From 1914, Adelaide led a campaign to raise the status of female teachers and in 1915 she presided at the Women's Teachers Association conference, which focused on the plight of new teachers facing classes of 60 or 70 students. The director of education gradually began making better use of women's talents. Confident, highly organised and a stickler for protocol, Adelaide Miethke became the first woman vice-president of the South Australian Public School Teachers' Union and at its 1919 annual conference she criticised government inaction, moving urgently for salary increases to meet the rising cost of living.

She attended evening lectures part time and gained a Bachelor of Arts degree in 1924. In November of that year, she was appointed the first female inspector of high schools. Her brief included inspection of domestic arts classes, girls' homemaking schools (later girls' central schools), mainly teaching domestic subjects but increasingly offering commercial ones. She believed that girls needed domestic skills and a broad general knowledge as well as special training for a career.

As inspector she was both welcomed and feared, for she could be formidable, checking every detail of work including classrooms and courses. Her guidance helped girls into careers in office work and, during the Second World War, in the armed forces and auxiliaries. Other girls became dressmakers or milliners, but almost all had gained household skills. From 1930, Adelaide was responsible for many thousands of schoolchildren entering and exhibiting their work before South Australian industries and manufacturers. She was made a life member of the Royal Agricultural and Horticultural Society of South Australia in 1936—only the third woman to do so.

From 1925 to 1939 she was the commissioner of Girl Guides schools division. She was also state president of the National Council of Women from 1934 to 1940 and national president from 1936 to 1942. She presided over the South Australian Women's Centenary Council, comprising representatives of many women's organisations. She designed and organised the dramatic Pageant of Empire and martialled, through a megaphone, 13,600 schoolchildren, who gave performances at Adelaide Oval on 27 and 28 November 1936, supported by numerous committees and 600 volunteer helpers. Each performance attracted 40,000 spectators, and I will place some amazing pictures on my socials.

Through her work she became widely known and was awarded an Officer of the Order of the British Empire (OBE) in 1937. She raised money to establish the Alice Springs base of the Australian Aerial Medical Service, later known as the Royal Flying Doctor Service. The creation of the Pioneer Women's Memorial Garden on King William Street was made possible from the Centenary Council.

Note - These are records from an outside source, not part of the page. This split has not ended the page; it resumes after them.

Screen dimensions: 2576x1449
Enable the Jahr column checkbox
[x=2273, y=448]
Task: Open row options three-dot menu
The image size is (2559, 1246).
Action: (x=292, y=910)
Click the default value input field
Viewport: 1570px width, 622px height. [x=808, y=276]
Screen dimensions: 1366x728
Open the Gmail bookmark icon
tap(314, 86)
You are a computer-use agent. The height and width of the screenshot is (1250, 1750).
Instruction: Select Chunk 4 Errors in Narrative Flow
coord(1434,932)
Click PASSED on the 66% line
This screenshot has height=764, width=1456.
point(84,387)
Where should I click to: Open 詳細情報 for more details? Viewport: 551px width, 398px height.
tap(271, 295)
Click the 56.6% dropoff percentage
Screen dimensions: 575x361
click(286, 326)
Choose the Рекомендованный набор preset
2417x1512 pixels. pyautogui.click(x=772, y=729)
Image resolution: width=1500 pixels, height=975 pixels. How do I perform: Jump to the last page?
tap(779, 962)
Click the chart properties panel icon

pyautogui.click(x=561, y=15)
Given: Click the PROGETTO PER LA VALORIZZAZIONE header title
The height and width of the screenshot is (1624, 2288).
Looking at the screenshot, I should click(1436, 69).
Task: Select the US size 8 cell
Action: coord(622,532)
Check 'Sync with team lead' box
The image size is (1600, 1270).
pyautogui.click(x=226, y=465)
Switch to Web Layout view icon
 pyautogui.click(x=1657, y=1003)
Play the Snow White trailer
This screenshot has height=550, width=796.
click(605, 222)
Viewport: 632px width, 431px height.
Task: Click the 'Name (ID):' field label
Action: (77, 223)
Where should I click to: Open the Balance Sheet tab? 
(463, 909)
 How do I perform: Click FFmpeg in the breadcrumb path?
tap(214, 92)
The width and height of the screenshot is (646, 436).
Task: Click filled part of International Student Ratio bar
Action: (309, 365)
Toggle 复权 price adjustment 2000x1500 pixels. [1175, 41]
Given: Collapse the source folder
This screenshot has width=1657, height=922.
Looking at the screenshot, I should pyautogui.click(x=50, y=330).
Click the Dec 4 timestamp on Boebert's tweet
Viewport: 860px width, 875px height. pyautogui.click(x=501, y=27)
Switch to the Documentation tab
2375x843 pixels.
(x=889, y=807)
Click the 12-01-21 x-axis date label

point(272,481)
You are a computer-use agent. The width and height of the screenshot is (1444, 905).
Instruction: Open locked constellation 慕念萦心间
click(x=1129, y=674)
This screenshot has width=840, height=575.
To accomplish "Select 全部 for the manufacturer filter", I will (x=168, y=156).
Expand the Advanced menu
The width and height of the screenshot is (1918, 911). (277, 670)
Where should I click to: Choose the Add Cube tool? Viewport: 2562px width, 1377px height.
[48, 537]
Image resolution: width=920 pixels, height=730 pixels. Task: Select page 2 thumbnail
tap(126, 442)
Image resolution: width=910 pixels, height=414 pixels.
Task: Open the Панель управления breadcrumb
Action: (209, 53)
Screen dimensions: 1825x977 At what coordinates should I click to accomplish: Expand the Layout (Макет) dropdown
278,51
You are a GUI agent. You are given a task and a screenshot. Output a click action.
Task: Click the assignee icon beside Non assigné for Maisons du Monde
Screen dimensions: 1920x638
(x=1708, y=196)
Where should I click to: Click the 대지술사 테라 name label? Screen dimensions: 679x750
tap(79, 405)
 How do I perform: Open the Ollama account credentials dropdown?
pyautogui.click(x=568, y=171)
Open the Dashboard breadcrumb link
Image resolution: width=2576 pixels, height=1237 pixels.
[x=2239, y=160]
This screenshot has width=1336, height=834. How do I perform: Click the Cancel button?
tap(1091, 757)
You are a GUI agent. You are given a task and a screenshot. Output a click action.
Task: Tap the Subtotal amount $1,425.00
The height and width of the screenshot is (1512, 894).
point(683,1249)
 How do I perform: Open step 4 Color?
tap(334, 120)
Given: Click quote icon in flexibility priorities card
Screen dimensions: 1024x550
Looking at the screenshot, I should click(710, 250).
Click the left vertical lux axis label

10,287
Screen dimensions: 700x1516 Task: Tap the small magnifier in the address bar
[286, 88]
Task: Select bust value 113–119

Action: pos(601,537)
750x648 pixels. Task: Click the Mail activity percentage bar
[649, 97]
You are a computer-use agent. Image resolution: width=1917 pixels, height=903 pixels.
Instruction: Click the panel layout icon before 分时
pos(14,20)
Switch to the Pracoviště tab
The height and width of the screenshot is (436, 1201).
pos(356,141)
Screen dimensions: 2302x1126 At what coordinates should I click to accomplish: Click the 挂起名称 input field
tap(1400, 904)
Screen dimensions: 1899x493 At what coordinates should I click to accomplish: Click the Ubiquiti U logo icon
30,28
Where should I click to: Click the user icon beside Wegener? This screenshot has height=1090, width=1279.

She resigned from the education department in 1941 and directed the schools patriotic fund, which raised over £400,000. Some of this went towards a city hostel for country girl students and after the war to the Royal Flying Doctor Service, of which she was state president. She edited the Children's Hour publication for schoolchildren. In her role as president of the Royal Flying Doctor Service she created the world's first school of the air, which began operating as a branch of the Flying Doctor Service in Alice Springs in 1950. She was founding president of the Woodville District Child Welfare Association, which established four preschools.

I would like to thank the National Council of Women for providing these details but also for their event on 8 June at which a number of us attended her gravesite, which is at Woodville and has been restored by the Adelaide Cemeteries Authority—I believe with some funding from the City of Charles Sturt.